# Page excerpt
It depends on your own individual circumstances. Think about the changes you want to make to your home and how much they will cost.

How much do you need to borrow and what are the rates available for a remortgage or home improvement loan? You could also look into taking out a Second Charge mortgage (also called a ‘secured loan’) or unsecured loan:

Your options

Type of loan How it works
Remortgage Release equity from your property by increasing borrowing on your mortgage.
Secured loan A loan that is secured on your property but is separate to your main mortgage.
Unsecured loan A loan that is not secured on your property or any other type of asset.

If you have equity in your home and you are able to remortgage to do home improvements, you may find that a remortgage can be a cheaper way of borrowing larger amounts of money.

You should think carefully before securing other debts against your home and we work with specialist advisors who will be able to guide you through the most appropriate option for your circumstances.

Send us an enquiry if you’d like to speak to an expert on remortgaging to talk through your options.

When is the best time to remortgage – before or after the work?

Remortgaging to pay for home improvements is something that people usually do in advance of carrying out the work. However, if you have the cash to pay for the work in the short-term, you might choose to remortgage after the home improvement work has been carried out.

This is because the work carried out may, depending on the changes you make to your home, increase the value of the property, which might mean you have access to more equity for a remortgage. The benefit of this would be that you’ll potentially have access to a wider range of products and thus cheaper rates.

However, if market conditions change or the work doesn’t result in the expected increase in value, you could find yourself out of pocket. So this option can be more of a gamble than remortgaging upfront.

# Extracted data
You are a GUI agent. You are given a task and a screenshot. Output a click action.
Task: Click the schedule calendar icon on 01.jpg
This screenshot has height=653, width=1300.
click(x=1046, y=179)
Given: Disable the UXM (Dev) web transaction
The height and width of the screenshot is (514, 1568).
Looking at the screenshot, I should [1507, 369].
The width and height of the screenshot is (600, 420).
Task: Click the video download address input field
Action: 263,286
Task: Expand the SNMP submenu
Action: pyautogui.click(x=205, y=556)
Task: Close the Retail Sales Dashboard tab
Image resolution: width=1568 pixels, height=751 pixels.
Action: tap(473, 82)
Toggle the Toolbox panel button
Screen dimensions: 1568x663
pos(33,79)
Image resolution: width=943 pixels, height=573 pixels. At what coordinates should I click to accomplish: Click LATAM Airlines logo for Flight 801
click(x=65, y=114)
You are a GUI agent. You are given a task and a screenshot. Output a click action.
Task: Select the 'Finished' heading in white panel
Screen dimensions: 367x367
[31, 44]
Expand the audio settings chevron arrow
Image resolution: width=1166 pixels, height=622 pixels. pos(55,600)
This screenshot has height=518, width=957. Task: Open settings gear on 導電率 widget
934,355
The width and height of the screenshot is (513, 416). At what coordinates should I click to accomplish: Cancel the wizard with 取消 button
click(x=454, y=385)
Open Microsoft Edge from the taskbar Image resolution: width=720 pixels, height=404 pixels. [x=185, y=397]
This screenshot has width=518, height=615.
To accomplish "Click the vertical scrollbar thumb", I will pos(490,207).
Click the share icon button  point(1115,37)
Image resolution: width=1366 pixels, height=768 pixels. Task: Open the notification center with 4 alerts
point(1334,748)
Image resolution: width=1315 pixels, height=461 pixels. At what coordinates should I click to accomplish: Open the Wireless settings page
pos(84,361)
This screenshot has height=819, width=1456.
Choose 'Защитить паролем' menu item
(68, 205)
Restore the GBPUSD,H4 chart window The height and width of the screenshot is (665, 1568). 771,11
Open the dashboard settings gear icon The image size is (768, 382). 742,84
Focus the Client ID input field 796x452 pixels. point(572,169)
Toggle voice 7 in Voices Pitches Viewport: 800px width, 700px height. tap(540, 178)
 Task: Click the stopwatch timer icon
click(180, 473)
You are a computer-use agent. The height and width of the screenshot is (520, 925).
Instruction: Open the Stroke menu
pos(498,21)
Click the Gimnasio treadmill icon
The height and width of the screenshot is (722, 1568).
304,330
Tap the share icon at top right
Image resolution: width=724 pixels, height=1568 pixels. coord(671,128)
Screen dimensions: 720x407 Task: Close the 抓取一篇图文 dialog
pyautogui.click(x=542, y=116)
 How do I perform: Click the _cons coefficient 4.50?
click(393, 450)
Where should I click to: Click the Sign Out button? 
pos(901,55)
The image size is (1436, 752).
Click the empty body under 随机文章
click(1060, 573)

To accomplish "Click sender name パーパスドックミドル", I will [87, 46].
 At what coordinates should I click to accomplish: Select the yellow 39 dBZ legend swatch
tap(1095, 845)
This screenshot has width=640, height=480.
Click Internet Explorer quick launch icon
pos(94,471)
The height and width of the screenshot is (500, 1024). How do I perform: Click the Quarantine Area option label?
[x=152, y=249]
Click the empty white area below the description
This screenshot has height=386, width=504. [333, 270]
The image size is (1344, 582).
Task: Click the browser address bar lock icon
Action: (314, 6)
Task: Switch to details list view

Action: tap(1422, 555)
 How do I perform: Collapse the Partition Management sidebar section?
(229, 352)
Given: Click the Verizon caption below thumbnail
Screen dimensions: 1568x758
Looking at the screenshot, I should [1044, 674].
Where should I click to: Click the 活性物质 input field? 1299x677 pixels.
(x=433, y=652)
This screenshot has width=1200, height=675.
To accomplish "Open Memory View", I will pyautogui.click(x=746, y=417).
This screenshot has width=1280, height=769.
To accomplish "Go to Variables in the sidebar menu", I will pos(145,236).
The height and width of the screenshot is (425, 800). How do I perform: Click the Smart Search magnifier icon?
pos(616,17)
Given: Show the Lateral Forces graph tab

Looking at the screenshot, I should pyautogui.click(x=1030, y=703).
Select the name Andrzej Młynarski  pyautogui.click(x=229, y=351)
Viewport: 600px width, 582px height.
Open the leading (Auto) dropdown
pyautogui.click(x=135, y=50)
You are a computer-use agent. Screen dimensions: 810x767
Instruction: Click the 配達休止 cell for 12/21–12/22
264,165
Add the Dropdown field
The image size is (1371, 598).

# Task description
Continue the piece on remortgaging to pay for home improvements, starting after its final sentence about remortgaging after the work being more of a gamble.

# Result
Remortgage to pay for home improvements

As long as you have equity in your home and can afford the repayments, it is usually possible to remortgage for home improvements.

First, decide what type of home improvements you want to make. Are you just thinking about decorating the property, are you fitting a new kitchen or bathroom, or do you want to remortgage for more substantial building work?

Once, you know exactly what you want to achieve and how much it will cost, you can do some quick sums to work out whether a remortgage for home improvements is the right fit for you.

Hypothetical example

Your home is worth £350,000 and your current mortgage is for £175,000. You would like to raise £25,000 to knock down an internal wall, fit a new kitchen and decorate.

You could switch to a new mortgage for £200,000, which would provide the funds you need to pay off your existing mortgage and give you the £25,000 you need to make the changes to your home.

Remortgage for an extension

A basic 4m x 5m single-storey extension is unlikely to cost any less than £30,000 and a double-storey extension with the same footprint could easily cost £50,000, so it is not surprising that many people choose/need to remortgage to fund the build of an extension.

The great news is that addition or extension to your house is generally considered to be permitted development, so you probably won’t need to get planning permission. It is, however, important to check that the extension you are planning meets the conditions before you start work and remember that most extensions require approval under the Building Regulations.

The importance of building within regulation and having appropriate sign-off becomes all the more apparent if/when you come to sell the property, as the buyers’ solicitor will dig into the work done and request the necessary paperwork.

Remortgaging to pay for home improvements is something that people usually do in advance of carrying out the work.

However, if you have the cash to pay for the work in the short-term, you might choose to remortgage after the home improvement work has been carried out because, depending on the changes you make to your home, you could increase the value of the property, which might mean you have access to more equity for a remortgage. The benefit of this would be that you’ll potentially have access to a wider range of products and thus cheaper rates.

Remortgage for house renovation

If your house needs significant repairs, it is possible to raise funds with a remortgage to renovate the property.

Property renovations are broadly split into two categories:

  1. The property is habitable but needs some modernisation
  2. The property is not considered habitable by a mortgage lender

The minimum requirement for a property to be considered habitable by a lender is generally a usable kitchen and bathroom and a watertight roof.

We work with specialist remortgage advisors who will be able to talk through the options for your renovation. Contact us today if you’d like us to match you up with a remortgages broker with the right experience to advise on how to finance your project.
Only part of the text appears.